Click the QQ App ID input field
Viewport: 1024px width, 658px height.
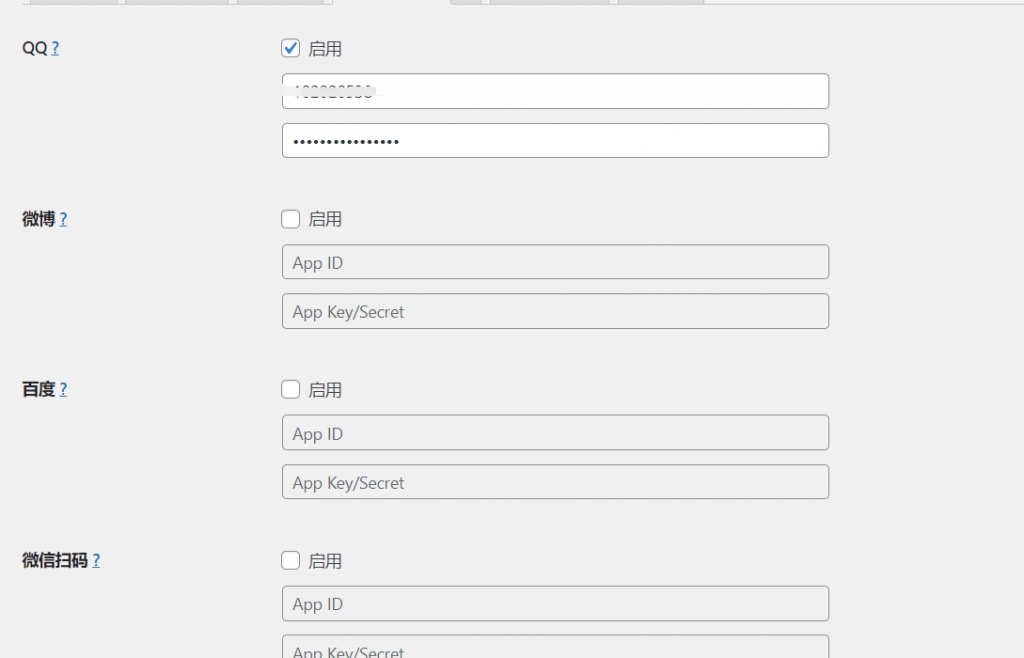click(555, 91)
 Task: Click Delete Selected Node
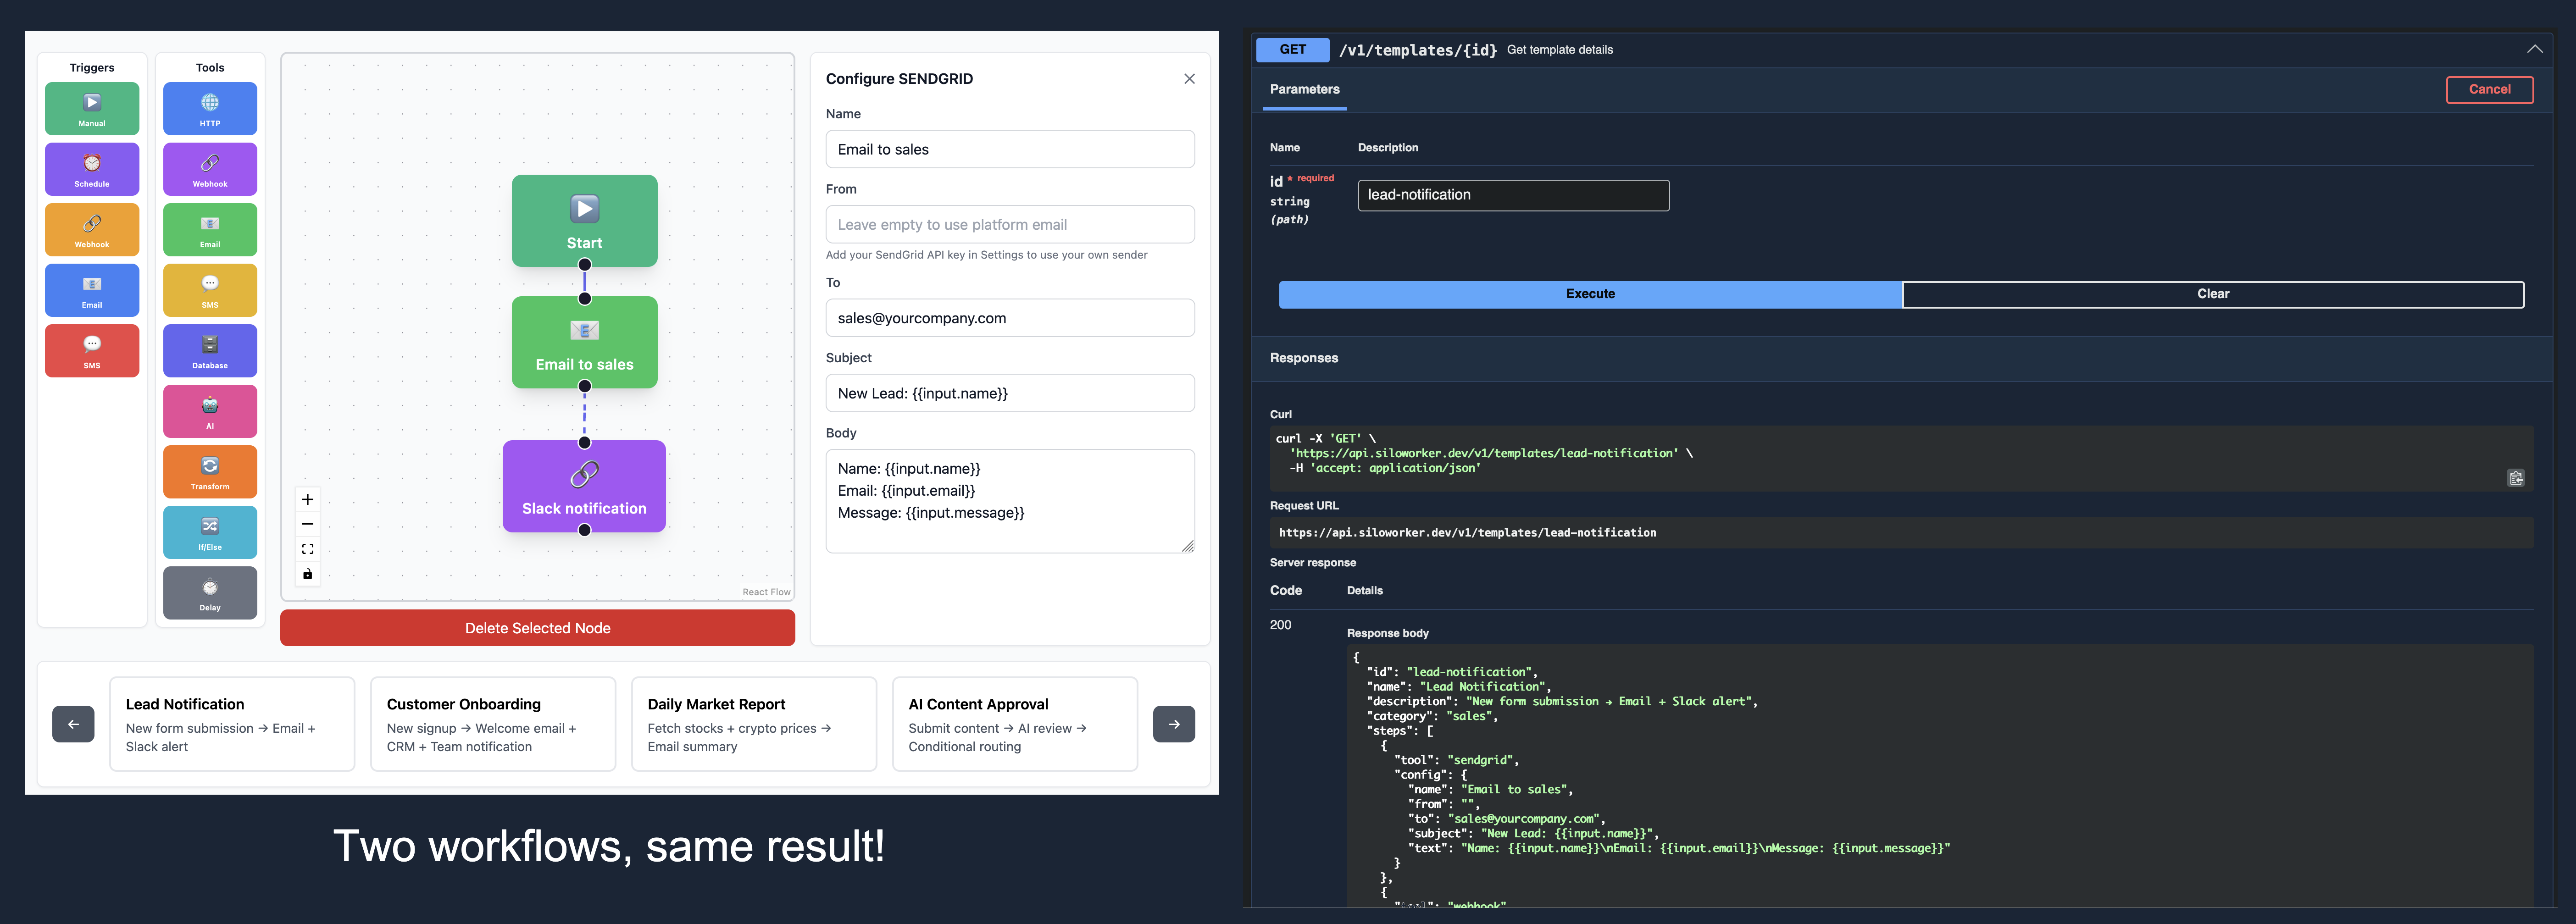pyautogui.click(x=537, y=628)
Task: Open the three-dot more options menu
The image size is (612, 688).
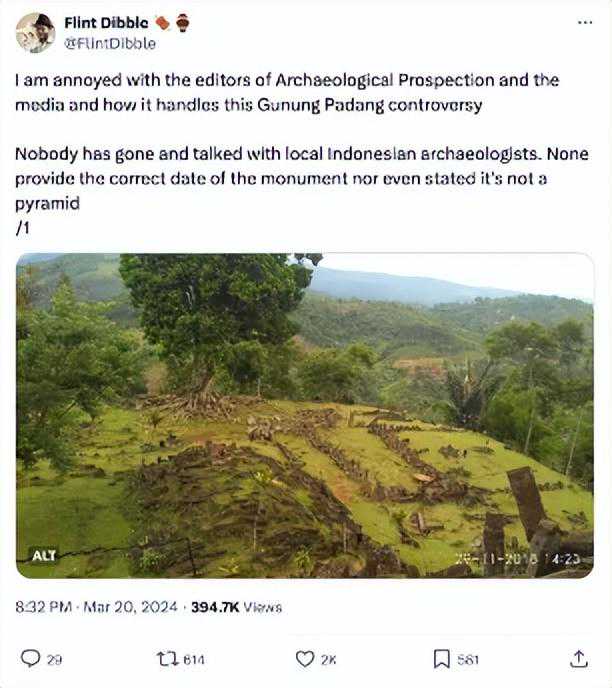Action: pyautogui.click(x=585, y=23)

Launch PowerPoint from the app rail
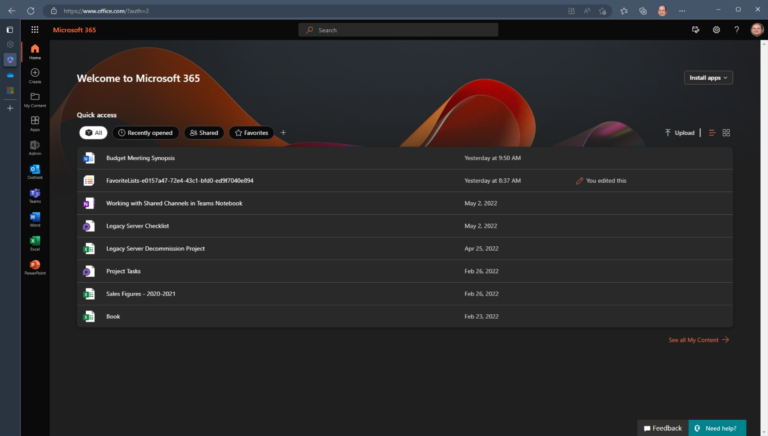35,266
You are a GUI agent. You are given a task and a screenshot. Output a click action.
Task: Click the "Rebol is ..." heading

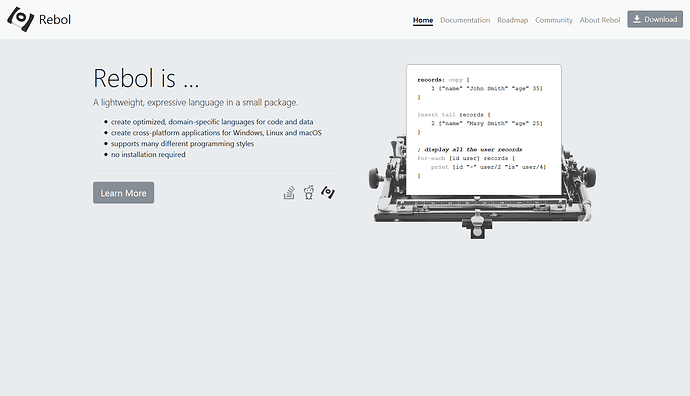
□ □ □ □ □
▶ [WORK INSTRUCTIONS]
Reproduce all of the lines above word for word, leaving out the pictures.

▶ [TASK SOLUTION]
Click the QQ App ID input field
Viewport: 1024px width, 658px height.
click(555, 91)
 Task: Click Delete Selected Node
pyautogui.click(x=537, y=628)
Task: Open the three-dot more options menu
The image size is (612, 688).
Action: pyautogui.click(x=585, y=23)

Launch PowerPoint from the app rail
35,266
You are a GUI agent. You are given a task and a screenshot. Output a click action.
Task: Click the "Rebol is ..." heading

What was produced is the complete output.